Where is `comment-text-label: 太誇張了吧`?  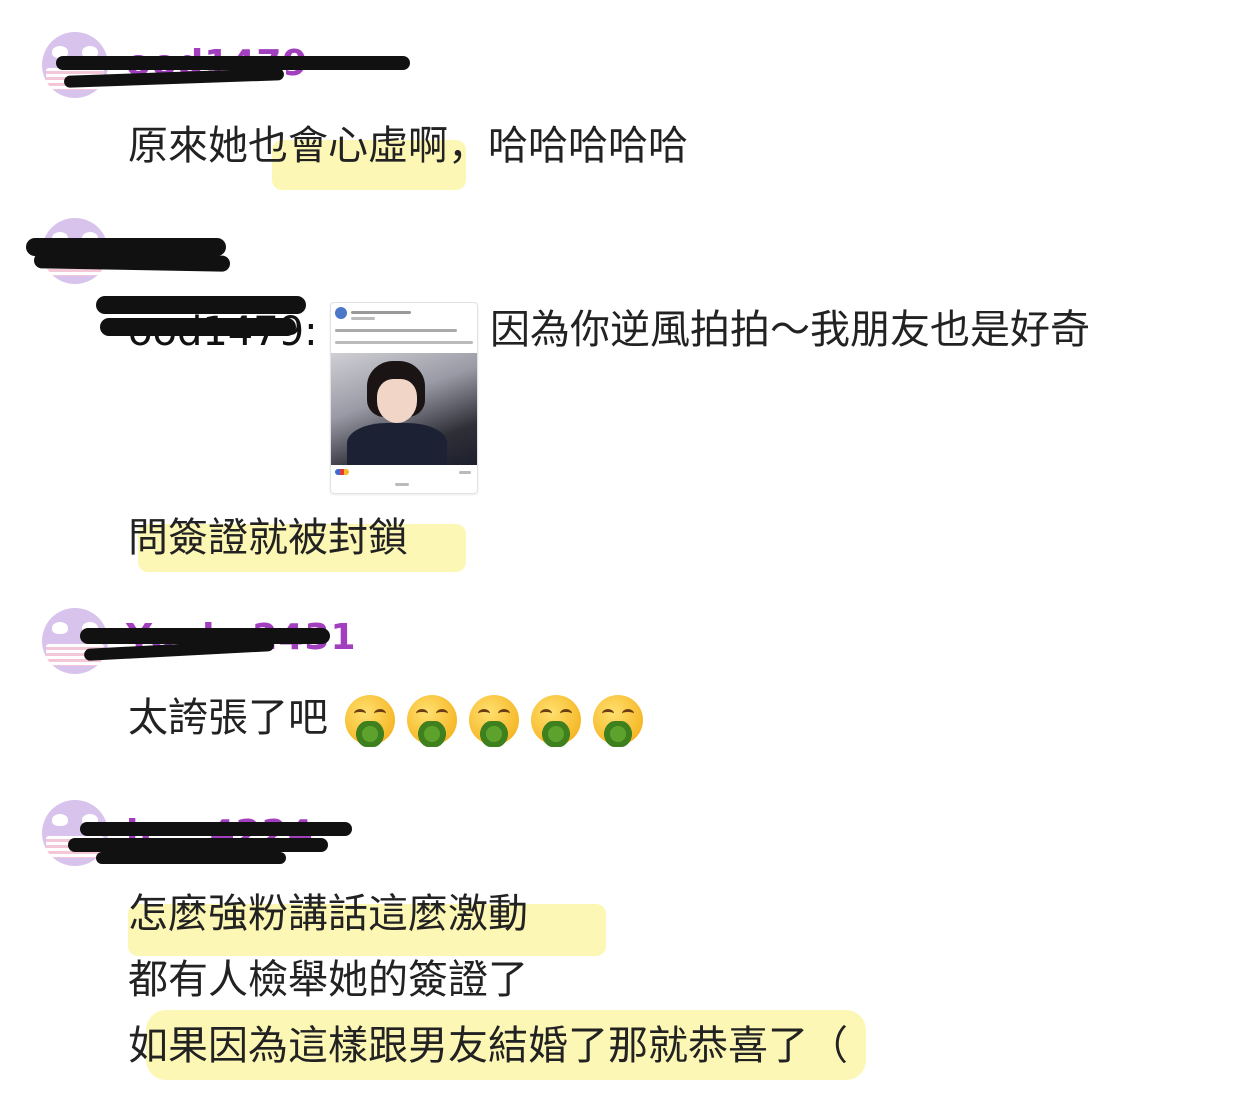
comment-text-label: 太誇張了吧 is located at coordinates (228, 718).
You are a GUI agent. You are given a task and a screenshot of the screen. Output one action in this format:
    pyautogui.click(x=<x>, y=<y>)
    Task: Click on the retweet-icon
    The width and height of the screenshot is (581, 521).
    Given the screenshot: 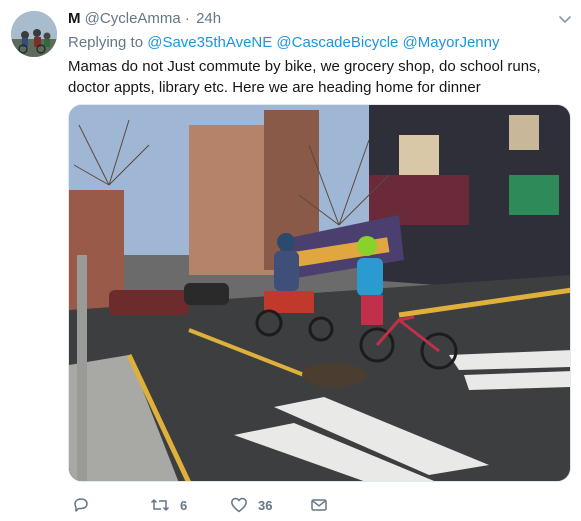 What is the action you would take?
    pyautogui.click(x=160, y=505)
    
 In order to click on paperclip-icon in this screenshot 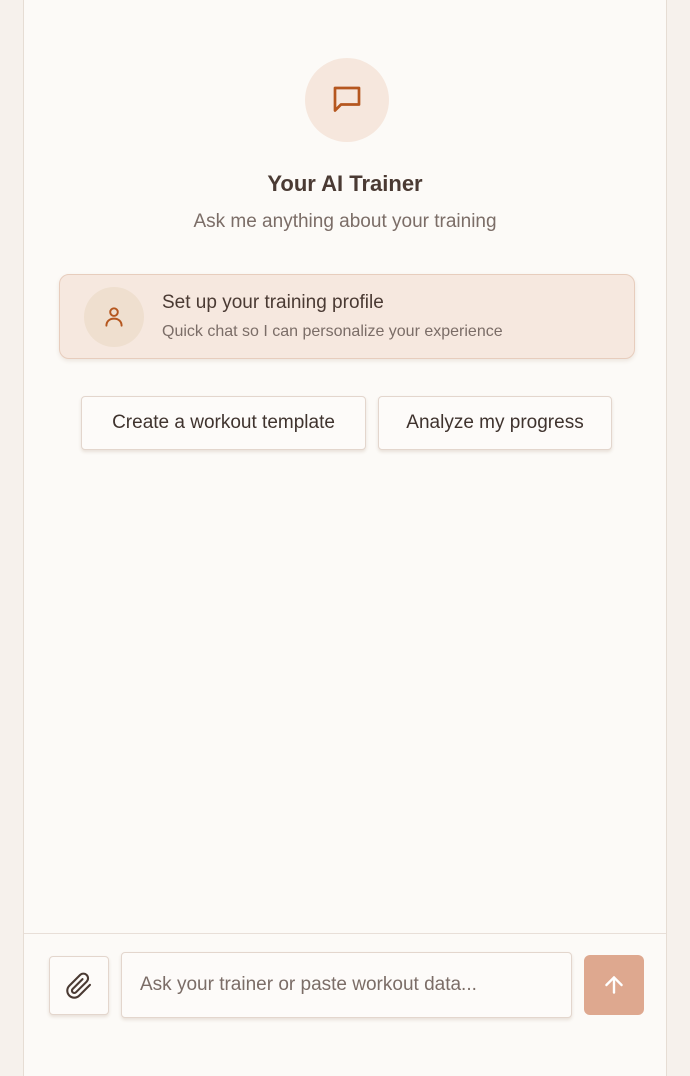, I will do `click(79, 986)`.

...

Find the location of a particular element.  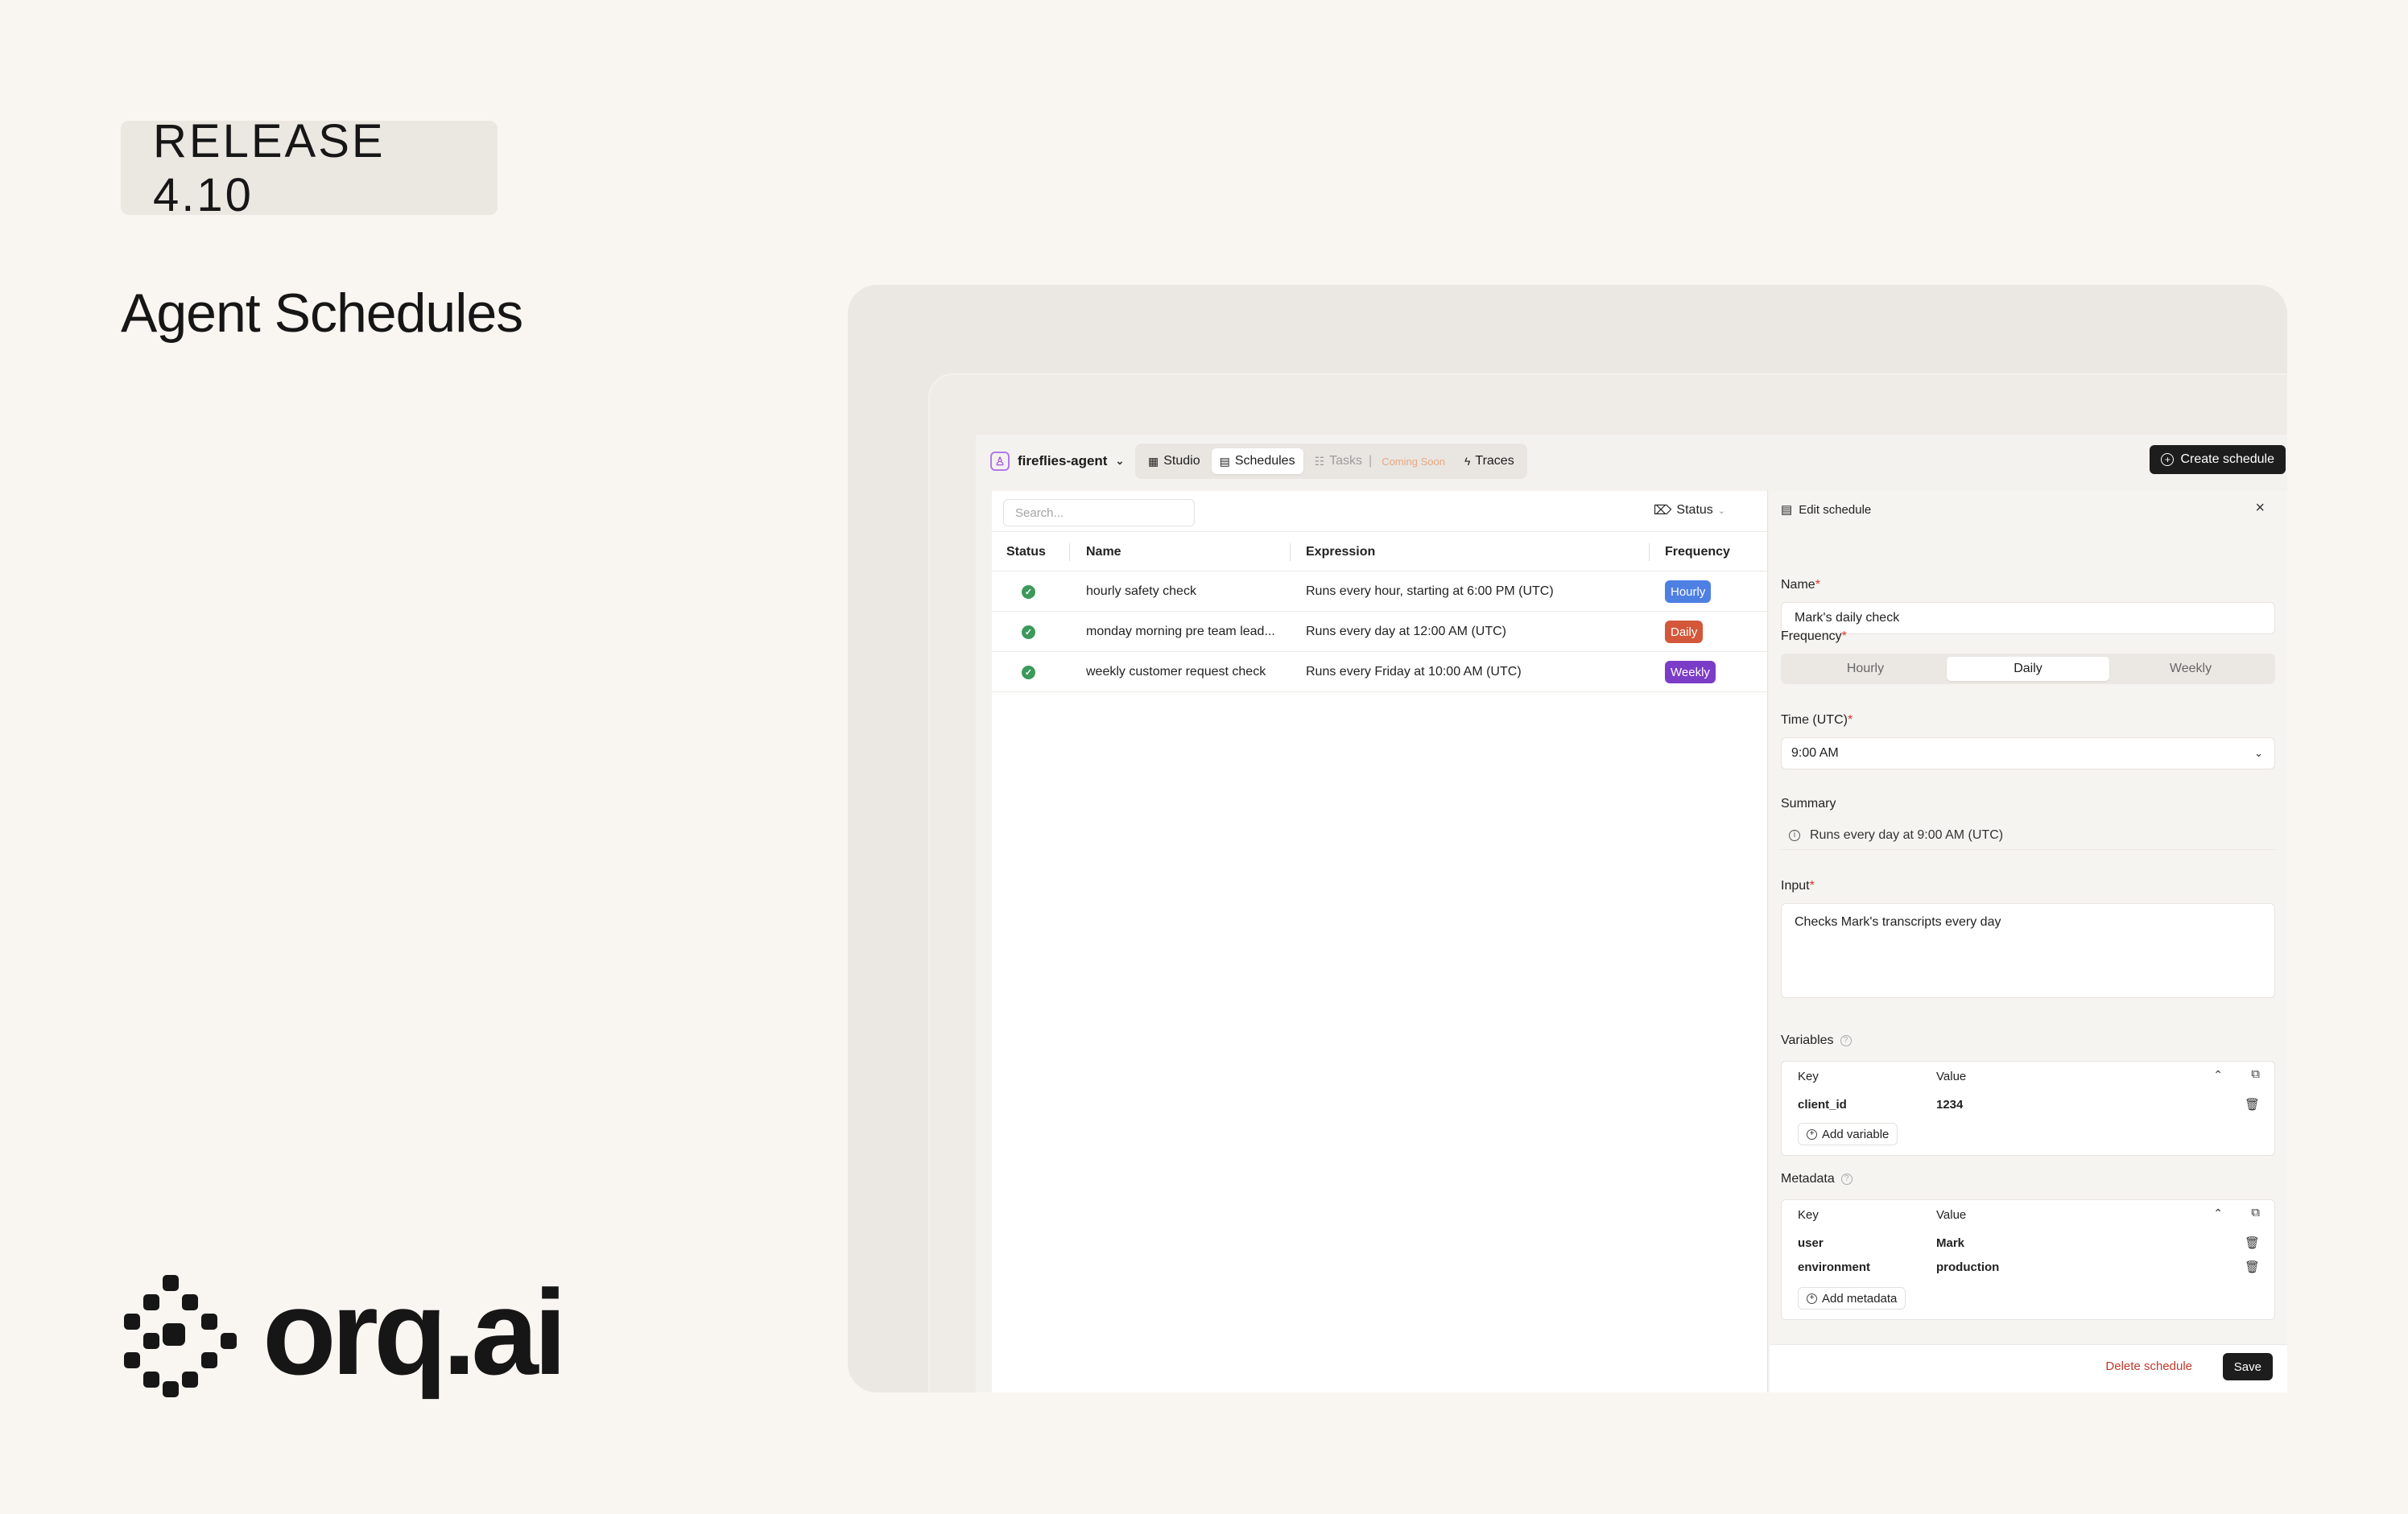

...

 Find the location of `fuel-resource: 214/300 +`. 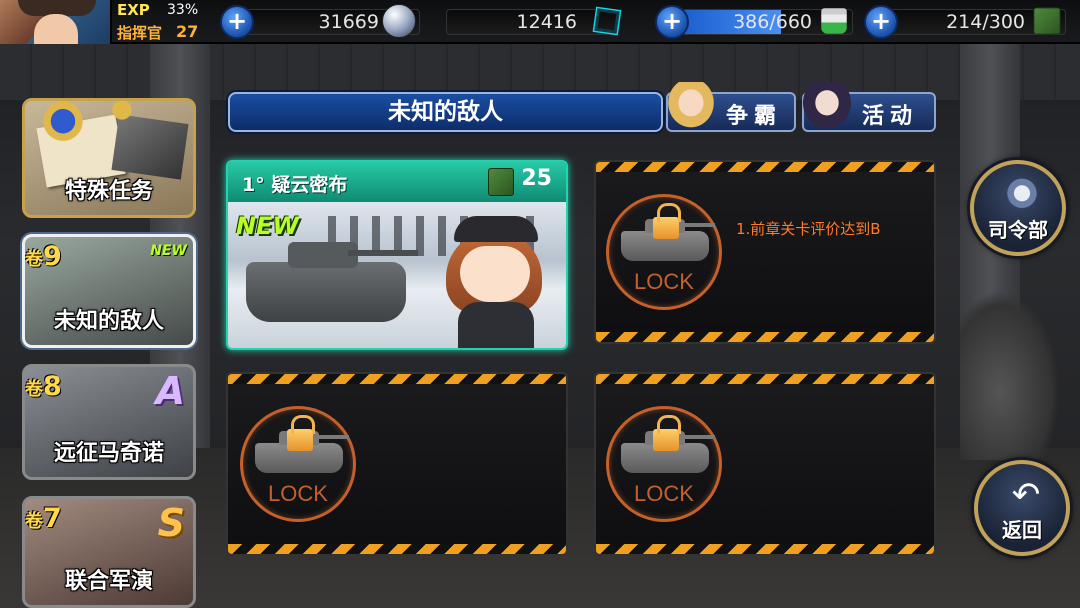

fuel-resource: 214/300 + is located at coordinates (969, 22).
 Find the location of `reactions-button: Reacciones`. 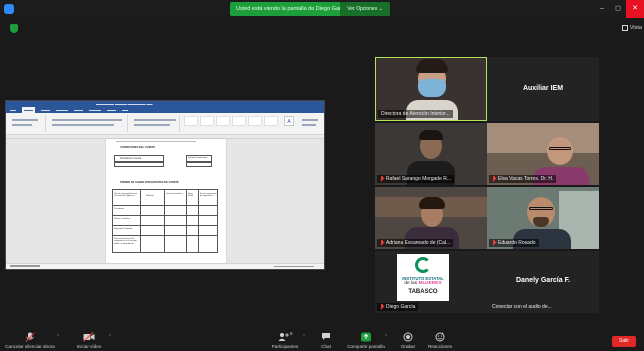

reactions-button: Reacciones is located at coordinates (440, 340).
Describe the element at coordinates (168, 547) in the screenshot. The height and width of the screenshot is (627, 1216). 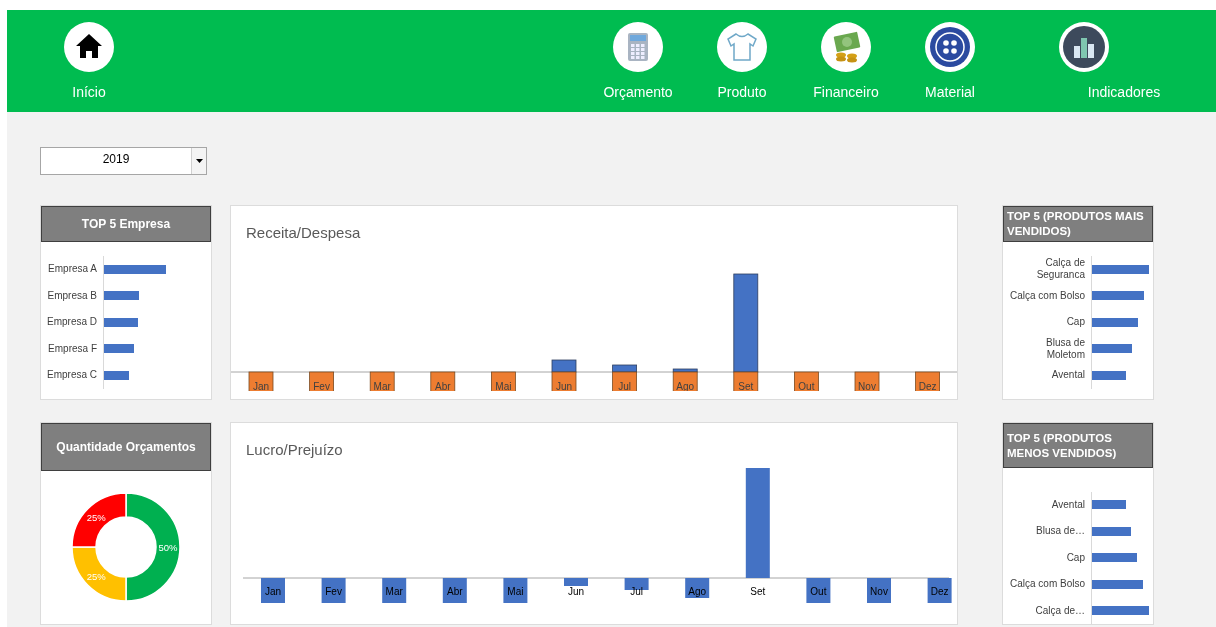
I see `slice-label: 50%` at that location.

§ **DESCRIPTION OF THE TASK**:
Return the rows above without any changes, starting with the line that contains "Describe the element" and continuing through the line that contains "at that location.", with both of those lines included. Leave the pictures out of your answer.

§ **YOUR RESPONSE**:
Describe the element at coordinates (168, 547) in the screenshot. The height and width of the screenshot is (627, 1216). 
I see `slice-label: 50%` at that location.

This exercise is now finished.